- Required work:
a - In the article on Cuban agriculture, which countries did the Cuban government buy sugar from to meet the basic rations demand?
b - List every product that the article on Cuban agriculture names as one of Cuba's exportable products.
c - Write the next part of the article on Cuban agriculture, picking up right after its final sentence.

- Reading passage:
Begin

Cuban Agriculture Still Condemned to a Standstill

By Osmel Ramirez Alvarez

Photo: Angel Yu

HAVANA TIMES – The Cuban countryside is in crisis. In spite of its vast potential and still being one of the country’s greatest treasures, it doesn’t yield what it should or can. The Communist government’s failed economic model prevents its development and efficiency, like a straitjacket.

In spite of receiving almost 2 million USD over the past 11 years, with huge investments in hydraulics and millions in resources being invested in the sector during Raul’s time in office, the country continues to depend greatly on food imports which our fertile land could produce itself.

Instead of production increasing, it is paralyzed or even falling; instead of there being better efficiency, which would translate into better yields and lower prices, the exact opposite is happening. Instead of markets filling up and finding ourselves with an opportunity to export, dependency on food imports is on the rise; and far from Cuban agriculture being the guarantee of “National Security”, like Raul would say time and time again, today’s economic crisis and lack of liquidity leaves us in a state of “National Insecurity”, because of food shortages.

We were always a predominantly agricultural country. Sugar cane, tobacco, coffee, cocoa, bananas, citrus fruits, pineapples and livestock were our exportable products, even if it was just at one-off moments. And, there was another range of crops for national consumption or substenance such as corn, beans, cassava, malanga, sweet potatoes, potatoes, yams, peanuts, tropical fruits and vegetables, that decorate our countryside.

Almost half of this country’s land was covered with sugar cane plantations up until the mid-’90s and then, suddenly, the government decided to destroy two thirds of the sugar industry, instead of revamping it. It would have been much more viable to let national and foreign enterprise to use a large part of this for energy conversion in Cuba. Via biomass and biofuel (ethanol), as sugar cane has huge potential in this respect.

But, as always, political decisions came before what would be convenient for the economy. Not to mention the highly-experienced and technically-skilled human capital, with centuries of experience, that was left redundant. The Cuban government ended up buying sugar from Colombia and France to meet the basic rations demand. And, because what remains of the sugar industry and agriculture has been completely neglected, we don’t even produce a million tons and yields are way below 50% of what’s feasible.

An industry with so much to offer still, was razed to the ground. And the land, which in megalomaniac plans would have so many things planted on them, ended up being taken over by the marabu bush weeds. Just like what happened with the 1959 agrarian reform and Marabu weeds took the place of landowners’ cattle and crops.

End

- Material provided:
Begin

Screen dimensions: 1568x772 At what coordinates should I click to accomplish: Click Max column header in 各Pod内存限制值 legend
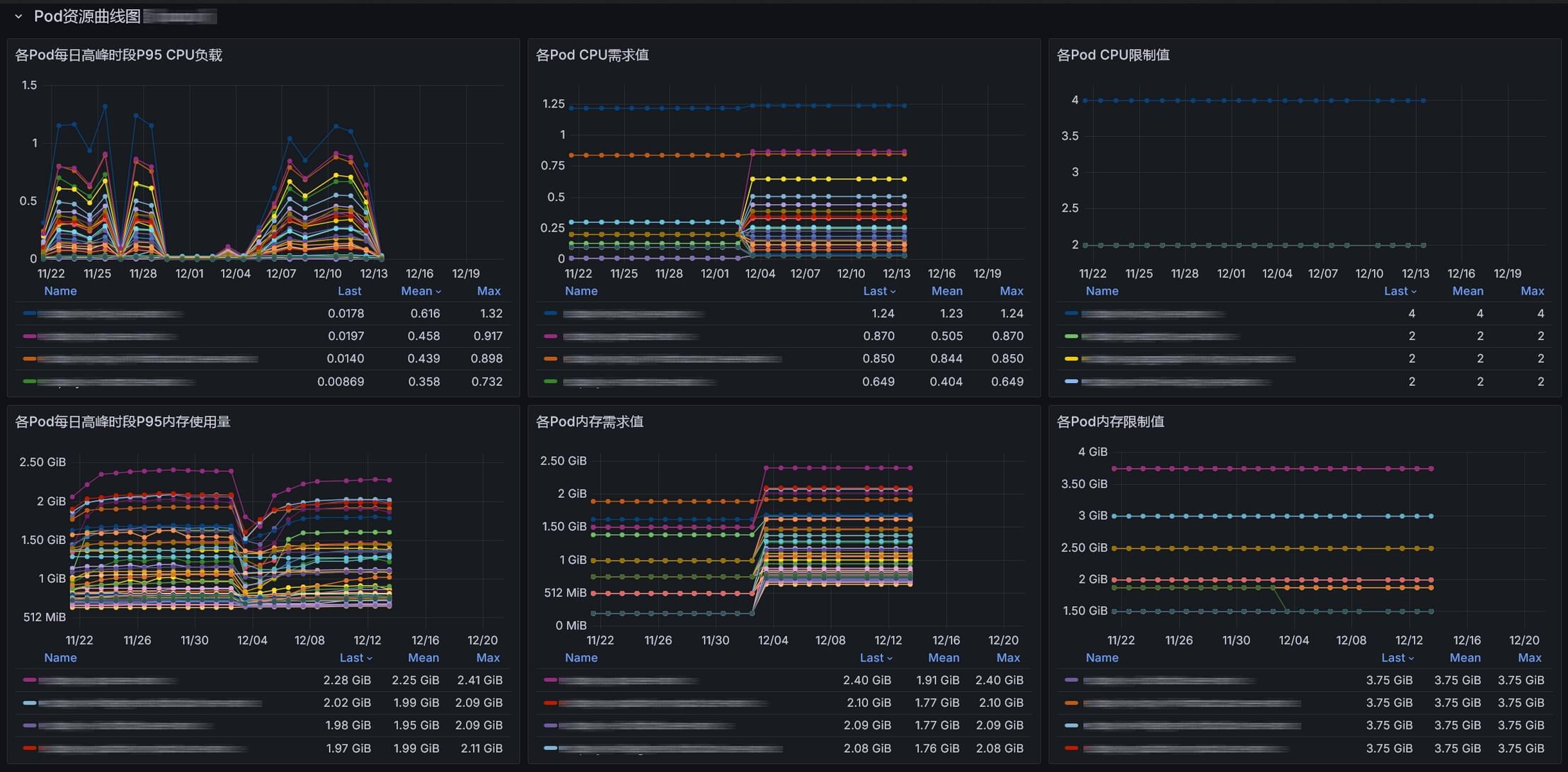tap(1529, 658)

End

- Responses for each task:
a - Colombia and France.

b - Sugar cane, tobacco, coffee, cocoa, bananas, citrus fruits, pineapples, livestock

c -
Coffee, bean, rice and corn production are in high demand in our national market and there is no objective reason why we can’t meet that demand and even produce more for export. The State’s centralized economic model is the only obstacle in our way, which corrupts with its bureaucracy, incompetence, corruption, limited autonomy and low sense of belonging to the the overall productive machine. Just like everything else in the economy.

There are many problems, but it’s worth mentioning a few:

  • Our farmers are forced into pseudo-cooperatives which work under state regulations. Far from being organizations to unite forces and work in the best interest of farmer members, they work as a body responsible for subjecting them to the state, increasing bureaucracy and reducing their incomes with more taxes. As farmers, landowners and lease-holders are responsible for 80% of agricultural production in Cuba today, it’s essential that a real and effective cooperative movement is encouraged so that the sector can make much-needed progress.
  • There are a million hectares of idle land in the country.
  • Yields are around 50% (and even less) than their real potential.
  • State trade via Acopio (Cuba’s State purchasing entity) has a legal right over 90%, and in some cases even 100%, of production, but it is an incompetent body, in collecting harvests, storing and distributing them, as well as in making payments.
  • The private sector (Self-employed) trades more than what is legally allowed (between double and triple I guess), thanks to the State’s inefficiency, but because they operate with limited conditions that border on crime, prices are high and no demands can be made, or work be done, to try and find a solution. Mainly because the government continues to bet on a state-led approach, Acopio, even though it has never worked properly.
  • Regardless of resources being allocated, which are sometimes enough to encourage production, there is no efficient outcome in production because state-run agricultural companies and cooperatives are intermediaries, and they are far too bureaucratic, slow and incompetent. Farmers work swamped with delays, unfulfilled promises, demands and excesses of government guidelines, which diminish their incomes or put them in debt.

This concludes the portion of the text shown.